Neural Architecture Codesign for Fast Physics Applications
This work addresses the challenge of making ML model design more accessible for physics researchers, though it is incremental as it builds on existing techniques like neural architecture search and compression.
The authors tackled the problem of reducing the need for ML expertise in designing models for physics applications by developing a neural architecture codesign pipeline, which achieved improved accuracy, smaller latencies, or reduced resource utilization in case studies like Bragg peak finding and jet classification.

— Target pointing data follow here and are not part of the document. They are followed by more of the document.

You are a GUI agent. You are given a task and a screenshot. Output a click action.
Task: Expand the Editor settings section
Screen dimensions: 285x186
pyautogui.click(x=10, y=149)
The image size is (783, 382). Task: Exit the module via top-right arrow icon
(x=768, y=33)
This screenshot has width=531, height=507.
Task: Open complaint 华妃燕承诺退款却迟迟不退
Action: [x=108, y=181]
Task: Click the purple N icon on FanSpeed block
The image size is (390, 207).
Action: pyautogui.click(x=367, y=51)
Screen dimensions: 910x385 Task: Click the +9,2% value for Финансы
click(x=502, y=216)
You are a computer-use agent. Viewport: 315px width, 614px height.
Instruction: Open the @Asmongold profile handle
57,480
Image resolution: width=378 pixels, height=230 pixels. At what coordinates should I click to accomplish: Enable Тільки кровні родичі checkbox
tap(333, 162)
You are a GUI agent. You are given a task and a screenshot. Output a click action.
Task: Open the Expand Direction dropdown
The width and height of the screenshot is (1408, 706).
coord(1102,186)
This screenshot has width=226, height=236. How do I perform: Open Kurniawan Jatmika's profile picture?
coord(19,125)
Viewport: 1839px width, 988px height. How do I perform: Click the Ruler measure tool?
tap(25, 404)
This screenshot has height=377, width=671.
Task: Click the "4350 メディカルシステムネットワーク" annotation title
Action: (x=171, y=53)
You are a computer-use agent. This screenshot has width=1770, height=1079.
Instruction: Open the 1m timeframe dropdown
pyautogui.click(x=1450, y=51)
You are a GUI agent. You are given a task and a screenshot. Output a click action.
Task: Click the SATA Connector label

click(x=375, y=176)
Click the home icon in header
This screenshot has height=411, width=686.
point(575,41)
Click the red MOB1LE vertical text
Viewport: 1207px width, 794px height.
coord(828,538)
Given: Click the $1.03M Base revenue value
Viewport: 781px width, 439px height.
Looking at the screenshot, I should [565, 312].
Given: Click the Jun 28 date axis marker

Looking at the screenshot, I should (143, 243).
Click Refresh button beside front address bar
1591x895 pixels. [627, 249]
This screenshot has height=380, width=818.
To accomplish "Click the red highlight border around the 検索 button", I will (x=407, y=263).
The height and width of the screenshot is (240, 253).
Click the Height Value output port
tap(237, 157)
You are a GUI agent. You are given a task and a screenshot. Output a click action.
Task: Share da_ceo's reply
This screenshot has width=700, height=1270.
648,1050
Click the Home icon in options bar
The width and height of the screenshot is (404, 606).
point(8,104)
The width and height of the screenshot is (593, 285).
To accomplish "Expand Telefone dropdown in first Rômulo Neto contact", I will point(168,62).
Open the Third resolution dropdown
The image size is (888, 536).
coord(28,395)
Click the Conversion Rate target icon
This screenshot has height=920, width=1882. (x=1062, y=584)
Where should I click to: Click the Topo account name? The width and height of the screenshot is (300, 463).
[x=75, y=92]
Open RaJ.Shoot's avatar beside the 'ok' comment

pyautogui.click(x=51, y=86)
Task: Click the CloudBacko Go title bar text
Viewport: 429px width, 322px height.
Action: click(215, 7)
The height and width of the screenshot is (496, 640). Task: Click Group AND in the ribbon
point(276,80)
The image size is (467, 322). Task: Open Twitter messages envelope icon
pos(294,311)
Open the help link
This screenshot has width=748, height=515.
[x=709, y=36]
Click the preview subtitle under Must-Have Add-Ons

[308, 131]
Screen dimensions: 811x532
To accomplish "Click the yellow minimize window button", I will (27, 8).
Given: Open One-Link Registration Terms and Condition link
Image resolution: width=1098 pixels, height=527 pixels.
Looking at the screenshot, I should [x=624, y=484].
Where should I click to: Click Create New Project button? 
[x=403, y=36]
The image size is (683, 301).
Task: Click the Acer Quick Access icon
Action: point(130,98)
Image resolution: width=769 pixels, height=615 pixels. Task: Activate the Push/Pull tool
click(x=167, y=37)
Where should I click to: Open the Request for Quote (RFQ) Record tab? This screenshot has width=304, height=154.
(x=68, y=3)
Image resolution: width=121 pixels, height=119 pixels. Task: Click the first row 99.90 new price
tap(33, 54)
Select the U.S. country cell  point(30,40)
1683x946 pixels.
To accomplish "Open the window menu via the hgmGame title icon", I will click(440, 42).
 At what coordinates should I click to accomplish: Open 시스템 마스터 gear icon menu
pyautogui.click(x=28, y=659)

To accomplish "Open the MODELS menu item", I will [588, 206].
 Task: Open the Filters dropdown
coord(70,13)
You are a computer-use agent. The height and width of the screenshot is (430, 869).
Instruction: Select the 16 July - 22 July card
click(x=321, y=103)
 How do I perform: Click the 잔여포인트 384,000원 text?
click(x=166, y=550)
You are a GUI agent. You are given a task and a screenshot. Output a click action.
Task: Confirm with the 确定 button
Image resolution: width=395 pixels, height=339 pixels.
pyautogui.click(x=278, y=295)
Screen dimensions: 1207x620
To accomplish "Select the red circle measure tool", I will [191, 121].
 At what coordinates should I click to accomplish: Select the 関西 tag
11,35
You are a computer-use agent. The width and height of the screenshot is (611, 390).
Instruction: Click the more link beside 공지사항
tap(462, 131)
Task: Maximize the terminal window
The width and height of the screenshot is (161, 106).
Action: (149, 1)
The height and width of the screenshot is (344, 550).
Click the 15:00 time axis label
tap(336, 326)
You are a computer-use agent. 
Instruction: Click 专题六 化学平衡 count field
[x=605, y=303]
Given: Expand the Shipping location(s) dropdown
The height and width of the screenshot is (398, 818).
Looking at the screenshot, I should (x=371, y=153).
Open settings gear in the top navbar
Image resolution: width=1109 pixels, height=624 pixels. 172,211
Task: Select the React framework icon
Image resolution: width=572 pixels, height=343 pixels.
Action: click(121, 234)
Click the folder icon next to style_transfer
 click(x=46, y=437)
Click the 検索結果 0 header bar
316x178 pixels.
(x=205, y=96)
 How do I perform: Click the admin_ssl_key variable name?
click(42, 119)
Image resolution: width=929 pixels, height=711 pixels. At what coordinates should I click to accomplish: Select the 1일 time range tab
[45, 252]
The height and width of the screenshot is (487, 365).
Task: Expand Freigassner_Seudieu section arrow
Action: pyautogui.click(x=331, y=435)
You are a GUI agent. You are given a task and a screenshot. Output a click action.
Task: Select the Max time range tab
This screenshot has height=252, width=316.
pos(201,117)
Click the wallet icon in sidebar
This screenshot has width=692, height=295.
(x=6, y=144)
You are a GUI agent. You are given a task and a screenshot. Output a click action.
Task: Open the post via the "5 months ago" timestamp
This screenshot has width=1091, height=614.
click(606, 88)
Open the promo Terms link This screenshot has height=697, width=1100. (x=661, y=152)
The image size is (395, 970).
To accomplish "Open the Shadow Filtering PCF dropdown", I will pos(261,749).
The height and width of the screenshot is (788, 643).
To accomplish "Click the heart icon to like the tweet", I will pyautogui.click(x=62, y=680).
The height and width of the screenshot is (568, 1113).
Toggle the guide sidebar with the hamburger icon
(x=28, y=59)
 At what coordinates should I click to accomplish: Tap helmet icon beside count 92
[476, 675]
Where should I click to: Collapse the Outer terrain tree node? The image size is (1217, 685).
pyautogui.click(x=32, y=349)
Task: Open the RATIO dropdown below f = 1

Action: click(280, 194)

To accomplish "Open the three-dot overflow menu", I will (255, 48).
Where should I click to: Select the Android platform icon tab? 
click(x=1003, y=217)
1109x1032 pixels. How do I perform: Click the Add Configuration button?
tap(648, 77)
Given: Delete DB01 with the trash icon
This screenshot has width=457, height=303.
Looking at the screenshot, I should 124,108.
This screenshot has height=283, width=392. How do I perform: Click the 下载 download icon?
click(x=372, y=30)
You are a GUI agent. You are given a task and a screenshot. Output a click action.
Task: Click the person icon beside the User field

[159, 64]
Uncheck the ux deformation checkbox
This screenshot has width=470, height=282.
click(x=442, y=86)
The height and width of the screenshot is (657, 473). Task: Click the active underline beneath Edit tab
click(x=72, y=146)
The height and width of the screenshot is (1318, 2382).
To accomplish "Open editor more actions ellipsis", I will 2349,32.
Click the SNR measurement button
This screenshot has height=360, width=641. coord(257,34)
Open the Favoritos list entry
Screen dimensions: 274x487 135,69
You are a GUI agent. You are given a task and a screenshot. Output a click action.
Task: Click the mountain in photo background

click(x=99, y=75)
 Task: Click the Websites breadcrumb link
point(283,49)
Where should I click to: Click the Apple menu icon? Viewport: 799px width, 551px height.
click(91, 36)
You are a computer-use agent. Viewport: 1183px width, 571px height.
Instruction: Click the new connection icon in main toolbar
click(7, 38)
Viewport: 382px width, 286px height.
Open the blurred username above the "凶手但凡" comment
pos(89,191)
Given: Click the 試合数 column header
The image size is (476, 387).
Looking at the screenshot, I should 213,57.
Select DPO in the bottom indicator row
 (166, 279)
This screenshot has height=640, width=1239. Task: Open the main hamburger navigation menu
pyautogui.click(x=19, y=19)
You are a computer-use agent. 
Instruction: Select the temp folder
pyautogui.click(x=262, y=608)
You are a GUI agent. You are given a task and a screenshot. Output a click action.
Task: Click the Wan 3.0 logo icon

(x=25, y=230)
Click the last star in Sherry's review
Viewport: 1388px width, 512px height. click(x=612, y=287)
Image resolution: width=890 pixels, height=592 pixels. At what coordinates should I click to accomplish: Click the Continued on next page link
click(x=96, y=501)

We develop a pipeline to streamline neural architecture codesign for physics applications to reduce the need for ML expertise when designing models for novel tasks. Our method employs neural architecture search and network compression in a two-stage approach to discover hardware efficient models. This approach consists of a global search stage that explores a wide range of architectures while considering hardware constraints, followed by a local search stage that fine-tunes and compresses the most promising candidates. We exceed performance on various tasks and show further speedup through model compression techniques such as quantization-aware-training and neural network pruning. We synthesize the optimal models to high level synthesis code for FPGA deployment with the hls4ml library. Additionally, our hierarchical search space provides greater flexibility in optimization, which can easily extend to other tasks and domains. We demonstrate this with two case studies: Bragg peak finding in materials science and jet classification in high energy physics, achieving models with improved accuracy, smaller latencies, or reduced resource utilization relative to the baseline models.